Georgia Republicans passed no-excuse absentee voting in 2005. Now they want to end it.
Georgia lawmakers have introduced more than 20 bills seeking to curtail voting rights this year, including legislation introduced last week that would repeal no-excuse absentee voting for the vast majority of the state’s voters.
The new bill would require voters to be absent from their precinct, have a physical disability or care for someone with one, observe a religious holiday, be unable to go to the polls because of their job, be at least 65 years old, or be covered by military absentee voting protections in order to get an absentee ballot. It also establishes ID requirements for requesting an absentee ballot, further complicating the requirements to receive one.
As Georgia Public Broadcasting (GPB) reports, “some of the most controversial measures now on the table would overturn provisions that Republicans introduced more than 15 years ago — over Democratic objections — and that have guided state elections ever since.” The state’s no-excuse absentee voting that Republicans now want to repeal, for example, was part of the 2005 legislative package which originally allowed vote by mail without excuse or ID.
No-excuse absentee voting can expand access to the ballot for people who may have trouble finding time to vote in person because of their job, their dependents, or health issues. While detractors point to the potential for fraud or coercion with this type of voting, there is little evidence that these claims are true. According to the New York Times, “in states that have long embraced mail-in voting ... those running elections see no evidence of widespread fraud.” In Georgia, an audit by Republican Secretary of State Brad Raffensperger’s office of one major Georgia county found zero cases of fraud among the roughly 15,000 absentee ballots reviewed.
But the debate has become unmoored entirely from the potential costs and benefits of the system to voters and election integrity and largely hinges on a political question: Do you accept that former President Donald Trump fairly lost the 2020 presidential election?
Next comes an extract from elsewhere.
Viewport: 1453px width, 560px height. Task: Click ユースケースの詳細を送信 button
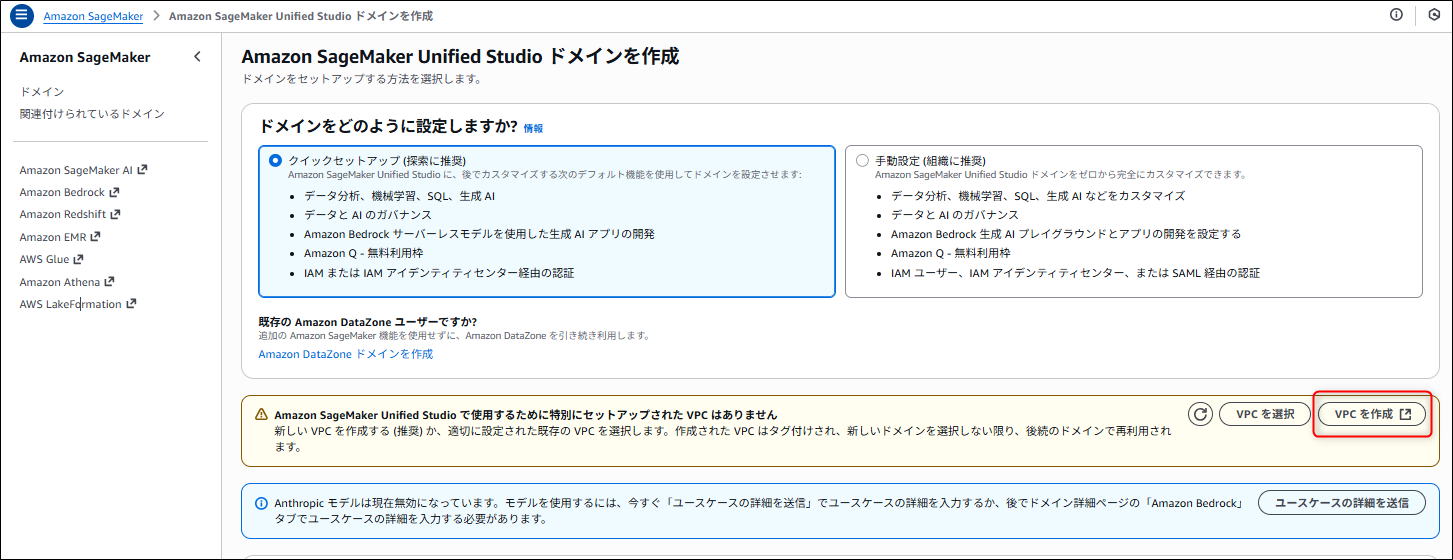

GPB notes that Republican Gov. Brian Kemp and Republican Party chairman David Shafer were originally in favor of no-excuse absentee voting, but now Shafer has rescinded his support. Kemp strongly endorses adding photo ID requirements and is “reserving judgment” on a litany of other measures that would raise the bar for ballot access, according to the Atlanta Journal-Constitution.
Republicans appear to have made this about-face following Trump’s loss and subsequent attempts to overturn the election results; now they’re seizing on it to enact restrictive voting legislation. Morning Consult’s polling shows that only 32 percent of registered Republicans believe the 2020 presidential election was “probably” or “definitely” free and fair. Importantly, a lot of this might be reflecting whether or not respondents are happy with the result of the election. On November 1, only 52 percent of registered Democrats said they believed the election was free and fair — 8 days later, following Biden’s victory, that number jumped nearly 40 points.
Georgia isn’t alone in seeking to make changes to its electoral system — according to the Brennan Center, “253 bills with provisions that restrict voting access” have been proposed in 43 states. On the flip side, House Democrats have passed House Resolution 1, a massive democracy reform bill that, among other things, expands voting rights. One of its key voting provisions, as Vox’s Ella Nilsen reports, would prohibit “states from restricting a person’s ability to vote by mail.”
But the bill appears dead on arrival in a divided Senate where at least 10 Republicans would need to support it to overcome an inevitable filibuster. Otherwise, political observers expect many of Georgia’s voting restrictions to pass into law, evidence that what Democrats call Trump’s “big lie” will affect elections far into the future.